[Dataset extract]
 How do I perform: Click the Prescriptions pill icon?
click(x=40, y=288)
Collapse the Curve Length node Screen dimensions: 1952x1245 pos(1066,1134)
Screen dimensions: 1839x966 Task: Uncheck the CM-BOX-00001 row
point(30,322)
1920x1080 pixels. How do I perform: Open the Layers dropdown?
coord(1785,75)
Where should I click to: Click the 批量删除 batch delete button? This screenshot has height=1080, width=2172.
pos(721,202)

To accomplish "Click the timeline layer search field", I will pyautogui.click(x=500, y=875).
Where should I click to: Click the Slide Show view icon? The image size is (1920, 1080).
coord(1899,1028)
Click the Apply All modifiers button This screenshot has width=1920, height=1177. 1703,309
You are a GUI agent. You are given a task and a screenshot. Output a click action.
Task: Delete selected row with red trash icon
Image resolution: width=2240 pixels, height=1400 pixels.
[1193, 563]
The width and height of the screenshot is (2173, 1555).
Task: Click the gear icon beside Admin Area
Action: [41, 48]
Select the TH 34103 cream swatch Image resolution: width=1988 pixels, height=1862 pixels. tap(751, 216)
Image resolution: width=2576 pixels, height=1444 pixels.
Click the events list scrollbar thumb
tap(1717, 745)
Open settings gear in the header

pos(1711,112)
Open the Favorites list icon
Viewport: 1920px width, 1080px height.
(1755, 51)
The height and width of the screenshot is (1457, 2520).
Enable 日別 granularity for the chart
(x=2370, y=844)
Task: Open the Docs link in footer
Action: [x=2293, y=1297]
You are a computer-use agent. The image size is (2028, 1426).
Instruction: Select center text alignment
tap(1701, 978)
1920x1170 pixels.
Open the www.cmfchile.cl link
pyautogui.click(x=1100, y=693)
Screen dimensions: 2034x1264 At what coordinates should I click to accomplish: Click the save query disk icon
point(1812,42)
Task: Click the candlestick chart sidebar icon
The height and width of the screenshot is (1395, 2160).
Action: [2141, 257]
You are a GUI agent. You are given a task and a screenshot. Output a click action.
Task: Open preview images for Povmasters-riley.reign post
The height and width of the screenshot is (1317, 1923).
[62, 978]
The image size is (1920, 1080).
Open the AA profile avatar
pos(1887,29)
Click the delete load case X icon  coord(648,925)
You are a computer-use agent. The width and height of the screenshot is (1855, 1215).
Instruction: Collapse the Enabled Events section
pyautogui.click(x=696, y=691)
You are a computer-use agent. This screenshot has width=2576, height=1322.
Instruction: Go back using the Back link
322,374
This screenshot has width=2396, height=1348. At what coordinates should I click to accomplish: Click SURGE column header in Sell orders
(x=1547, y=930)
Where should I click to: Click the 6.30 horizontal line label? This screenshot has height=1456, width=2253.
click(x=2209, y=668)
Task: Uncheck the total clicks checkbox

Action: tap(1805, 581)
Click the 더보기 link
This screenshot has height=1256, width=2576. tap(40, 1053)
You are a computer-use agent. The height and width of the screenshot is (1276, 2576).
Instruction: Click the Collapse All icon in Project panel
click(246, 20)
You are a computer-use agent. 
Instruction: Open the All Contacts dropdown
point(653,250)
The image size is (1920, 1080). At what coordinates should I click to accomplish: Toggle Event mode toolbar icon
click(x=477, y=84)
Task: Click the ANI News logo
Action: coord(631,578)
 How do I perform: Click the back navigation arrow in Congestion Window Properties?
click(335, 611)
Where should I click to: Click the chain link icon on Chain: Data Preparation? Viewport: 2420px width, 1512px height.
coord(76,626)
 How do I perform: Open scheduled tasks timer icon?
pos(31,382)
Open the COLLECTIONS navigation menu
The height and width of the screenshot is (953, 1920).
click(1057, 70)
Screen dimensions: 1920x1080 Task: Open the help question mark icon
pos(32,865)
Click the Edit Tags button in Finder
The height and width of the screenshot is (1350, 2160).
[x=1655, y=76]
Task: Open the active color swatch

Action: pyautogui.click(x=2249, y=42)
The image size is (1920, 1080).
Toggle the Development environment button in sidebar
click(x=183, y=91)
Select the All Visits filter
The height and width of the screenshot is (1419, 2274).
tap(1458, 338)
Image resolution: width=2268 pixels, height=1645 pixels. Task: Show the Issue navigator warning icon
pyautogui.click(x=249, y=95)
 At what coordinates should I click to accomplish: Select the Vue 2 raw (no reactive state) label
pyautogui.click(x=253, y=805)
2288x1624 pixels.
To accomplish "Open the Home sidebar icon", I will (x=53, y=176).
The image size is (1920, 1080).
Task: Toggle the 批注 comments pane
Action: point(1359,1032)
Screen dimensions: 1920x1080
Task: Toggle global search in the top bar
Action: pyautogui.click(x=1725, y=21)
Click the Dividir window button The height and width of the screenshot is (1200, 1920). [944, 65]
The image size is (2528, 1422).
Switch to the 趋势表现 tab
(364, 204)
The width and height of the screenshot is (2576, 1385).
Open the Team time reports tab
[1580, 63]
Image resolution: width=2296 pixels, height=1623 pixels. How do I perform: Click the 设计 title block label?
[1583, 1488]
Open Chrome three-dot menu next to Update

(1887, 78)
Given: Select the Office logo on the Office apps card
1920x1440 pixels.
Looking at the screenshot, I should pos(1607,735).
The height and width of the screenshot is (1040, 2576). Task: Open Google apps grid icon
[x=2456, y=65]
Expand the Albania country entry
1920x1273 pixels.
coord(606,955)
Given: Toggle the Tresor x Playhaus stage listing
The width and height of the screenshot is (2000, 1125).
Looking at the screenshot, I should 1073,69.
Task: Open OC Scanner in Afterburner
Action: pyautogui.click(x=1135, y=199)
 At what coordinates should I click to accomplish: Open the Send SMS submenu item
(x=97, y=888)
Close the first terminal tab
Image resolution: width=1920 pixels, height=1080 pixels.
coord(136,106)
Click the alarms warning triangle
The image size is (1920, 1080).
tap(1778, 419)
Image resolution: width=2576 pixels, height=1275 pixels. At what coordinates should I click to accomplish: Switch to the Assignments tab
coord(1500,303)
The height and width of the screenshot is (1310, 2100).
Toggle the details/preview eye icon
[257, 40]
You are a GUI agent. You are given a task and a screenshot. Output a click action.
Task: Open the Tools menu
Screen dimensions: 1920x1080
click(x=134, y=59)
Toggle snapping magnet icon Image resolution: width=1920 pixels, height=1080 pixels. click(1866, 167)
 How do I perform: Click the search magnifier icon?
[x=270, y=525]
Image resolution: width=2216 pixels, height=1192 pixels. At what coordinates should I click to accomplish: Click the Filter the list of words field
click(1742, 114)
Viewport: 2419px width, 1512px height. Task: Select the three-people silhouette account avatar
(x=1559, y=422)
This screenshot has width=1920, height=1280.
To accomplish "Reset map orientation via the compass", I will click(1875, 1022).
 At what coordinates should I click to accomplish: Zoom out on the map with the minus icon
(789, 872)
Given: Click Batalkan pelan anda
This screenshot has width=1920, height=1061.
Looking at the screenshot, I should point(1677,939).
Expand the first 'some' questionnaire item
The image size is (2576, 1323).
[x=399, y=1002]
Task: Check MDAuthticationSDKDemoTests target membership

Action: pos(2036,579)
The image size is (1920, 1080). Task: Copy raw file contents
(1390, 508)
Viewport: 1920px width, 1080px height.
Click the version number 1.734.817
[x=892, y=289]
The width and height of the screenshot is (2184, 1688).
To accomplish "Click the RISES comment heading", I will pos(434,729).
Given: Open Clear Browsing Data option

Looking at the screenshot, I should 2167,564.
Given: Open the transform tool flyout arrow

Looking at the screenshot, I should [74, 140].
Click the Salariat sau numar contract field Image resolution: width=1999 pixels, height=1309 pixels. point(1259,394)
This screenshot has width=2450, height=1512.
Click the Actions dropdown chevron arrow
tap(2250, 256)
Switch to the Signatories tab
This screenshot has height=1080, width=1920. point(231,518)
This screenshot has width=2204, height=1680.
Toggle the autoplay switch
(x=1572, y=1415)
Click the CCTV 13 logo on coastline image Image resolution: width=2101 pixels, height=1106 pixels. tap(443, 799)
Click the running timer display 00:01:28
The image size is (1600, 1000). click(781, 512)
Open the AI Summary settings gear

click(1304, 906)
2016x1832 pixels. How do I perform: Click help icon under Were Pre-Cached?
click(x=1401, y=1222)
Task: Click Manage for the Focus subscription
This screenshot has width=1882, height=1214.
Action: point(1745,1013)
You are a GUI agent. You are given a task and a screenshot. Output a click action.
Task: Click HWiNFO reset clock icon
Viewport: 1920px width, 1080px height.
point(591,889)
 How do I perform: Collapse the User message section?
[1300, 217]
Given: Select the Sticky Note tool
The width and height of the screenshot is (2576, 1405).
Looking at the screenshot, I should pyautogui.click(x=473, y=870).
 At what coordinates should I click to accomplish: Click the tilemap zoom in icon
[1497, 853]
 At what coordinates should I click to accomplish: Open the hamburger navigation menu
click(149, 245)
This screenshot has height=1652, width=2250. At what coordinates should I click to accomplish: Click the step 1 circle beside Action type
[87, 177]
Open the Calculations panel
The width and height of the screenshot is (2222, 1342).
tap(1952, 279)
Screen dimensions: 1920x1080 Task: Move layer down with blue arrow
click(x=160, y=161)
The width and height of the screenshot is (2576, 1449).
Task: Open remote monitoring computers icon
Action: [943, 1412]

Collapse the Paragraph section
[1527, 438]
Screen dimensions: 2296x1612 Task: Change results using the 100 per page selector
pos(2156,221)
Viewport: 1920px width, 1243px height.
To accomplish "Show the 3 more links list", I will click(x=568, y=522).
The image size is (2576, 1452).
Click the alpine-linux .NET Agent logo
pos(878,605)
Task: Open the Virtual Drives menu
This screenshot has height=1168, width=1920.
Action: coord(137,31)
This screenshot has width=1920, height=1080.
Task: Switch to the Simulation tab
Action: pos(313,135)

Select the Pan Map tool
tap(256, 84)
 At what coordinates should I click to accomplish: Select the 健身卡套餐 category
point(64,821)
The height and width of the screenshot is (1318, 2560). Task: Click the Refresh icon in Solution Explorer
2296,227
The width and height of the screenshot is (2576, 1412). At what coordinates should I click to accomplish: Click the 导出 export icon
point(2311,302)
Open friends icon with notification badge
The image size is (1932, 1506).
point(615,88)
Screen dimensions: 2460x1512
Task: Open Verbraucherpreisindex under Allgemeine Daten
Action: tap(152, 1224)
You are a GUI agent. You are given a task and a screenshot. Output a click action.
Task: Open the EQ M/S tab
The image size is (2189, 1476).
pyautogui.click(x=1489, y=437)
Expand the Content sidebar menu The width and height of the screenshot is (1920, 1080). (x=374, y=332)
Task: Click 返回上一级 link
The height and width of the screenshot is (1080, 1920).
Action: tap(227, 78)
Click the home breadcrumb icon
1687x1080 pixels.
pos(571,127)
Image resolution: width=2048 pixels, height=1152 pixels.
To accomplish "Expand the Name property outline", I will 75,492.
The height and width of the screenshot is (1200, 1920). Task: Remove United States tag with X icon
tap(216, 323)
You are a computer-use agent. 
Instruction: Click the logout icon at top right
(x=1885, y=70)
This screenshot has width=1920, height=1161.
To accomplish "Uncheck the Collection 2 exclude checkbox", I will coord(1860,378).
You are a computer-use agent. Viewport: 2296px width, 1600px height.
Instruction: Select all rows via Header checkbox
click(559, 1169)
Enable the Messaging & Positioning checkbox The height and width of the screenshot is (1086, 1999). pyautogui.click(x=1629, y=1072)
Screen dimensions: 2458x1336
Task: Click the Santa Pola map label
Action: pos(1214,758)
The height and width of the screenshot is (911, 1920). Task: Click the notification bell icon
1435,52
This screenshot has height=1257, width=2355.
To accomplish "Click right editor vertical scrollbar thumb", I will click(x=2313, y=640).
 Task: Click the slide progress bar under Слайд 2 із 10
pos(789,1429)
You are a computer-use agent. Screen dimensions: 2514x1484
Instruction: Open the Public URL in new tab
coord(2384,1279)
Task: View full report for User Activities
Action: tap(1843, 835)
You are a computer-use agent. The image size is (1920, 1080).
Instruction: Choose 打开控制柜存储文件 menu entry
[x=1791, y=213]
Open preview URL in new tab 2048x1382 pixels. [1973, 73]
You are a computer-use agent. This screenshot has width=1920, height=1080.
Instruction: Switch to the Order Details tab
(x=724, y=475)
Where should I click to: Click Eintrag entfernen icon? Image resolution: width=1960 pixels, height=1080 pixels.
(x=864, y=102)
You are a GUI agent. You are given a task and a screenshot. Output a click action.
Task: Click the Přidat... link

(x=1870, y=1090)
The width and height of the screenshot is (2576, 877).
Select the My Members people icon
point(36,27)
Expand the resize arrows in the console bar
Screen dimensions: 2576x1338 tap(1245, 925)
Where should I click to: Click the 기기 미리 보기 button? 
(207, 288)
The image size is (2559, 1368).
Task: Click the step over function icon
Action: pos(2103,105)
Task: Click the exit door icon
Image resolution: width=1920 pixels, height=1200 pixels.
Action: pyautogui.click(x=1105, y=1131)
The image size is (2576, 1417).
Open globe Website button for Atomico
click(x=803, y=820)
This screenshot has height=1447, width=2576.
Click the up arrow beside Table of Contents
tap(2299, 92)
[/Dataset extract]
What needs to be done. Reproduce exactly the line containing "Open globe Website button for Atomico" and every line after it through the end of the records above, and nothing else.

Reply.
Open globe Website button for Atomico
click(x=803, y=820)
This screenshot has height=1447, width=2576.
Click the up arrow beside Table of Contents
tap(2299, 92)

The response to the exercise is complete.